While we approached this meeting with two goals in mind: (1) evaluate how other orphan organizations leveraged their limited resources to foster innovation, and (2) establish relationships with philanthropists, biotechnology and pharmaceutical industries, government, and medical research foundations; we walked away from the meeting learning so much more.
Key to the entire meeting: Collaboration. This has always been a key component of our mission, but our time at the conference opened our thinking, and realigned our collaborative efforts. Michael Milken, chairman of Faster Cures/The Center for Accelerating Medical Solutions, poignantly questioned why there are so many foundations supporting breast cancer, all working independently of each other. One collective voice in breast cancer would be louder and stronger, thereby accelerating advancements in medicine for that disease.
The Cholangiocarcinoma Foundation is already moving in this direction, evidenced by our ongoing collaboration with CanLiv: The Hepatobiliary Cancers Foundation. In pursuit of the CURE of bile duct cancer, both The Cholangiocarcinoma Foundation and CanLiv are committed to sharing resources where possible. Further, we are actively engaged in bringing together key stakeholders in the bile duct cancer and gallbladder cancer communities in a symposium in May 2010. Throughout the Partnering for Cures meeting, we met with the representative from CanLiv, Dr. Melanie Thomas, outlining partnering opportunities that lead to our common goal of the CURE. Our discussions yielded exciting developments for the May symposium, as well as potential approaches for establishing collaboration among bile duct cancer researchers.

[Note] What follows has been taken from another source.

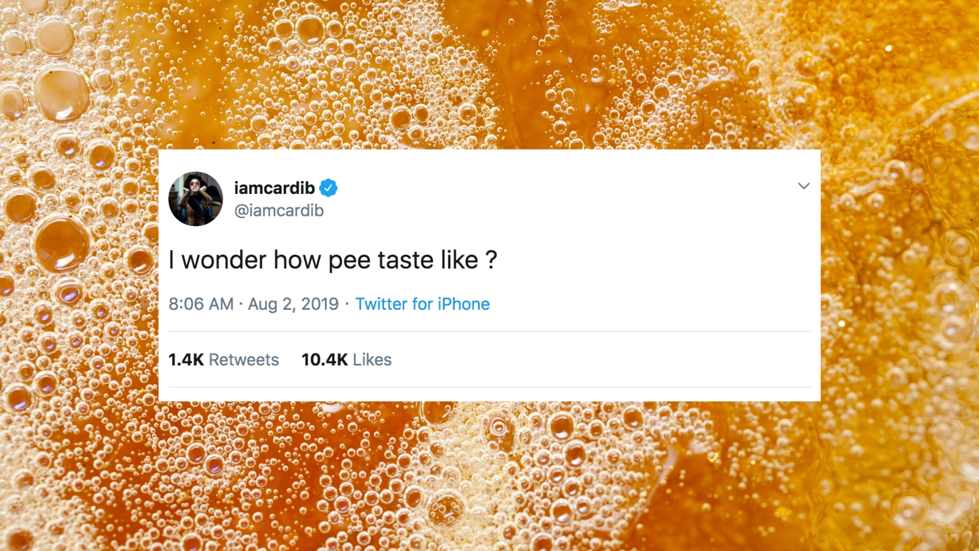The width and height of the screenshot is (979, 551).
Task: View the 10.4K Likes list
Action: [x=346, y=360]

In an effort to share innovative programs, the Partnering for Cures meeting invited many medical research foundations to present their novel approaches for bridging research across medical institutions and pharmaceutical and biotechnology industries. The Multiple Myeloma Research Foundation shared their approach, a multi-institutional research consortium that includes approximately 13 medical institutions, such as The Mayo Clinic Cancer Center, Dana-Farber Cancer Institute, H. Lee Moffitt Cancer Center & Research Institute, and the University of California San Francisco. In the past 5 years, this consortium established a data bank, tissue bank, and genomics initiative that are shared among the member institutions. The Multiple Myeloma Research Consortium is just one of the many exemplary programs featured during the Partnering for Cures meeting, all providing excellent models for advancing science through collaboration.
In addition to collaboration, the Partnering for Cures meeting focused much attention on personalized medicine. Historically, disease treatment has been driven by the location of the disease. In the case of bile duct cancer, treatments are driven by whether the cancer is distal, Klatskin, or intrahepatic bile duct cancer. Personalized medicine is a complete change in how treatment is determined for a patient. Personalized medicine focuses on genomic and molecular data to determine the treatment that is most appropriate for the individual patient. While this focus is exciting, it requires that we develop new processes for evaluating research in this area. Accordingly, the Partnering for Cures meeting spent several sessions investigating better processes for evaluating personalized medicine.
Overall, we felt that the meeting was highly successful in both content and connections. We are extremely excited to begin implementing the new initiatives derived from this meeting, and will provide updates throughout 2010.